校正雑学 - 擬似電源回路網(AMN)の
電圧分圧比と挿入損失の違い
 電子・電気機器の伝導妨害波測定において、トランスデューザとして擬似電源回路網(AMN)が使用されま。米国ではインピーダンス安定化回路網(LISN)と呼ばれています。ここではAMNという言葉で扱うことにします。このAMNの具備すべき特性については、国際規格ではCISPR 16-1-2にて、また米国ではANSI C63.4にて、それぞれ規定されています。それ以外にも、自動車関連規格であるCISPR 25, ISO 7637-2など、様々な規定が存在します。

 測定に先立ち、当該規格に基づいて、AMNの諸特性を確認(校正)しておく必要があります。その内の一つに、電圧分圧比という特性があります。これは、供試装置から漏洩した妨害波がAMN内部の回路を通して、AMNのレシーバポートであるRF出力に現れる迄の高周波損失分を示す量です。従って、実際の測定においては、受信機により測定した供試装置の妨害波電圧にこの損失分を加算し、本来の妨害波レベルを決定し、当該限度値と比較することになります。

 また、規格によっては、この電圧分圧比(Voltage Division Factor)のことを挿入損失(Insertion Loss)という名称で規定している場合があります。この2つの言葉は、現在においても、混同されて扱われています。ことが名称の違いだけであれば、何の問題も生じませんが、仮にこの両者の測定法が異なる場合、その結果も変わってくる可能性があるということです。

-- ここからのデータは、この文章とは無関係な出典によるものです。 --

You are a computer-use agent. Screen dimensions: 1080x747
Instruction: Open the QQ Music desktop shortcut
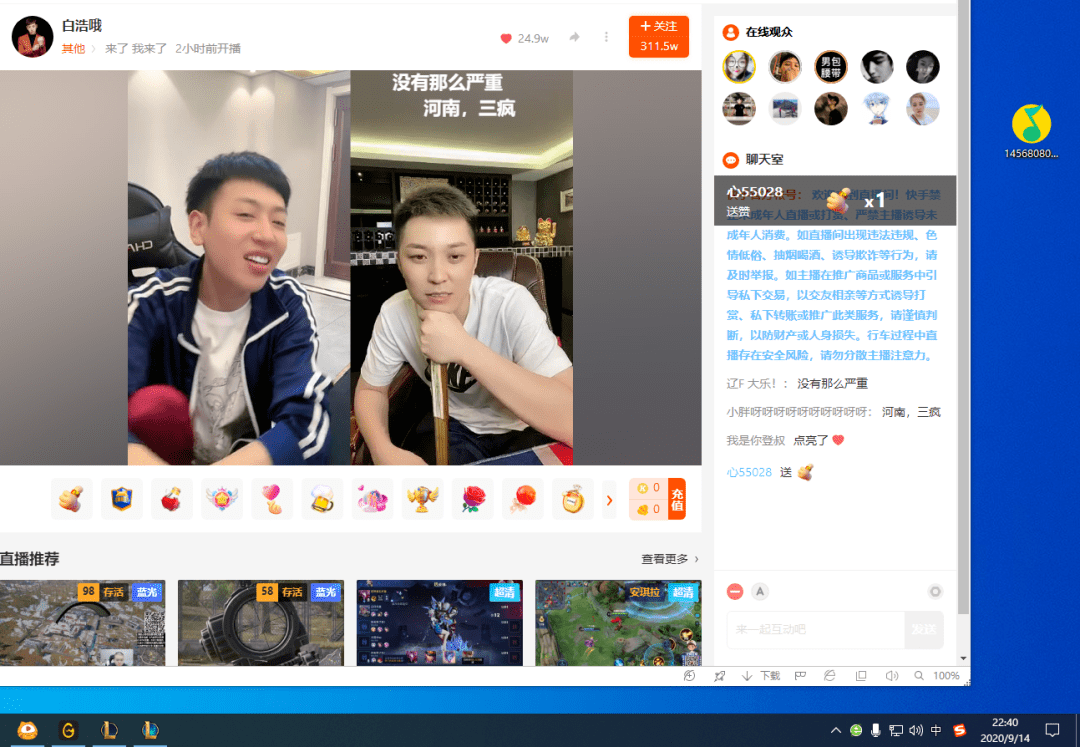pyautogui.click(x=1031, y=124)
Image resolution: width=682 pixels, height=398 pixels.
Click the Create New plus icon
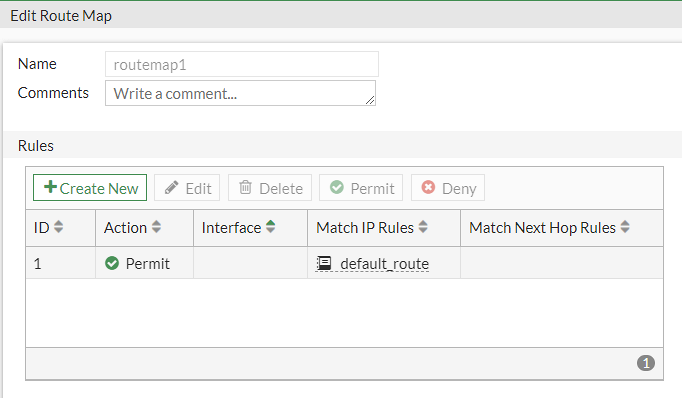pyautogui.click(x=50, y=187)
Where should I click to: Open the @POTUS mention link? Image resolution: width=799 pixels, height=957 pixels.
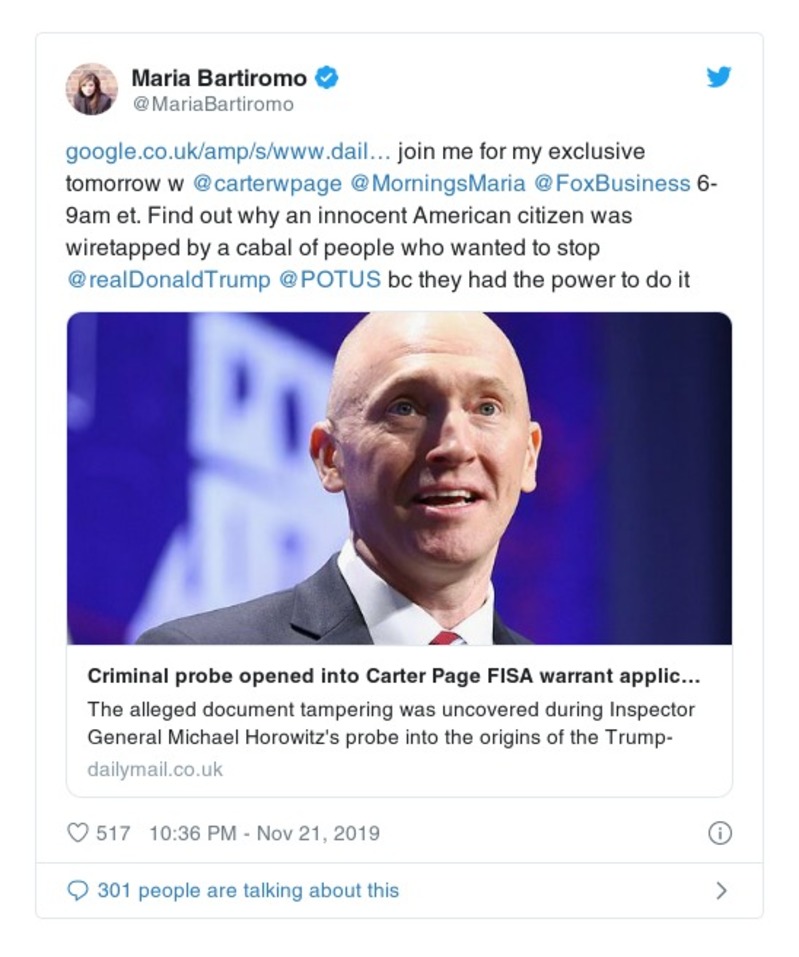(329, 280)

 一般に、挿入損失の測定という場合、供試装置が挿入されていない場合を基準とし、この線路中に供試装置が挿入された場合の損失を意味します。供試装置をAMNとした場合の例を図1に示します。これは極めてシンプルな測定です。規格中で挿入損失という言葉で扱われているからといって、その測定法は図1であるということを申している訳ではありませんので注意して下さい。あくまで一般的な解釈をすると図1の測定法になるだろうということです。

 一方、CISPR 16-1-2では、挿入損失ではなく電圧分圧比で規定しています。この規格では具体的な測定法も述べられていますので明快です。図2にその測定法の概要を示します。この図で見て判るように、分圧された電圧の比を測定していることになります。

 挿入損失と電圧分圧比は、測定しているパラメータが異なりますので、供試装置の特性によっては、その結果が大きく異なる場合があります。従って、当該規格にて具体的な測定法が述べられていない場合は、取り扱いに注意が必要です。また、AMNの測定器メーカがどちらの方法で測定しているのか? といった情報も有益ですが、一般には公開されていないのが実態です。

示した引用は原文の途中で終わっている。